What is being asked:
Print the lines of the entries below from the one with "At what coordinates" through the final line, exactly as they appear. The pictures are not part of the copy.

___ Listed entries ___

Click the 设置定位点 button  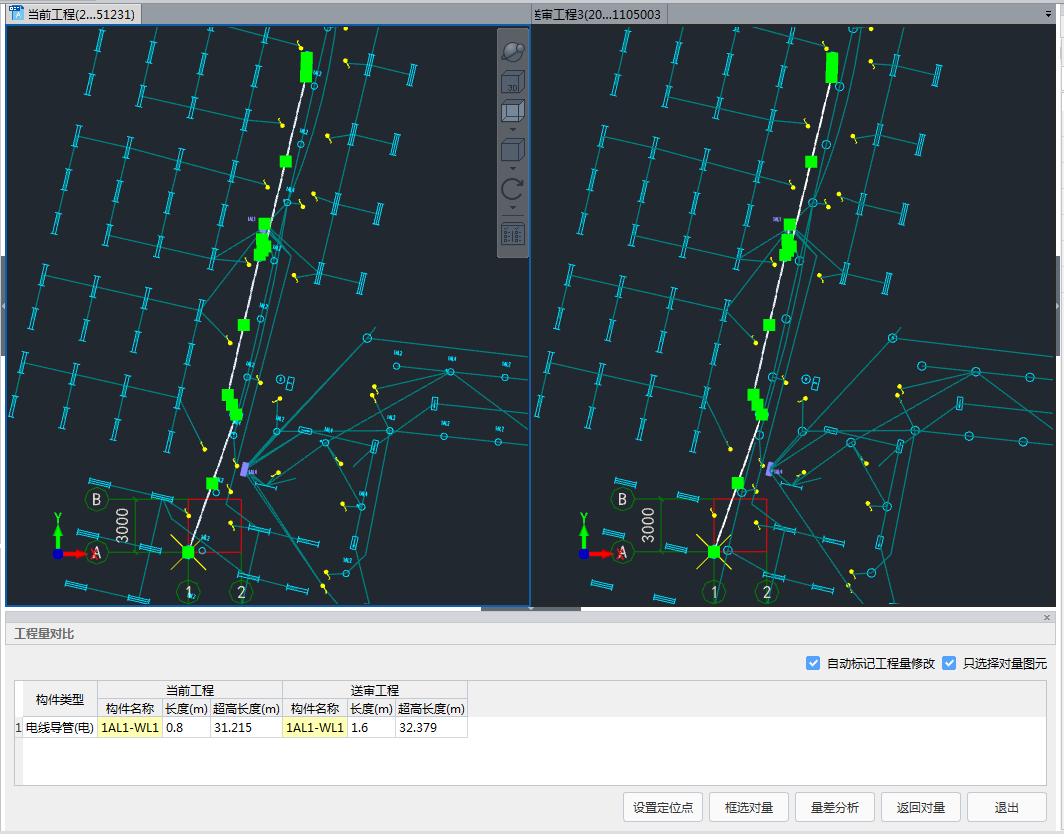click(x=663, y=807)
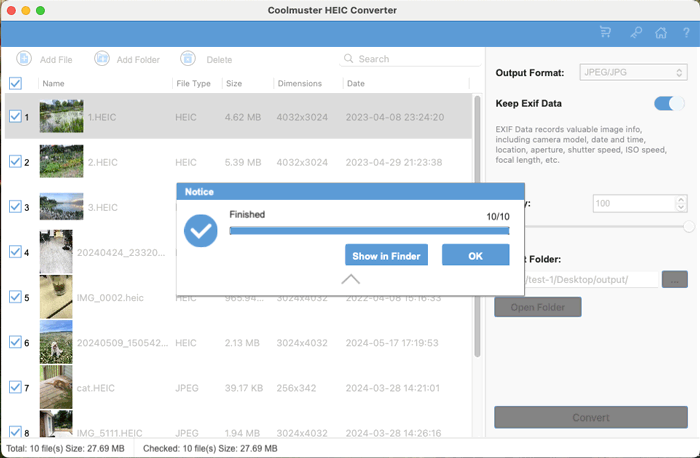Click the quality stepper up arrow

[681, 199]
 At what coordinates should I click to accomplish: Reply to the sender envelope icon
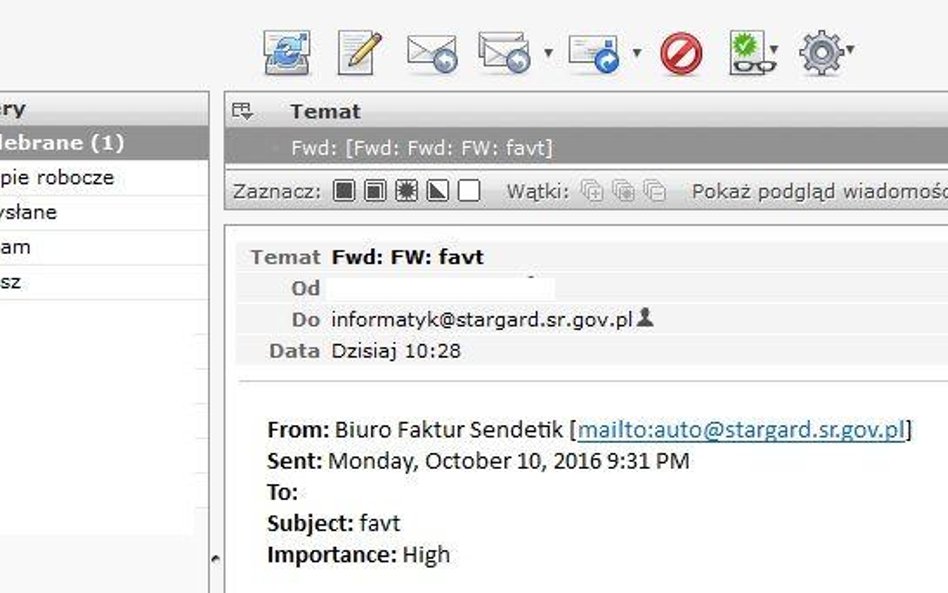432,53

___

Exercise response:
 At what coordinates should I click to accomplish: Reply to the sender envelope icon
432,53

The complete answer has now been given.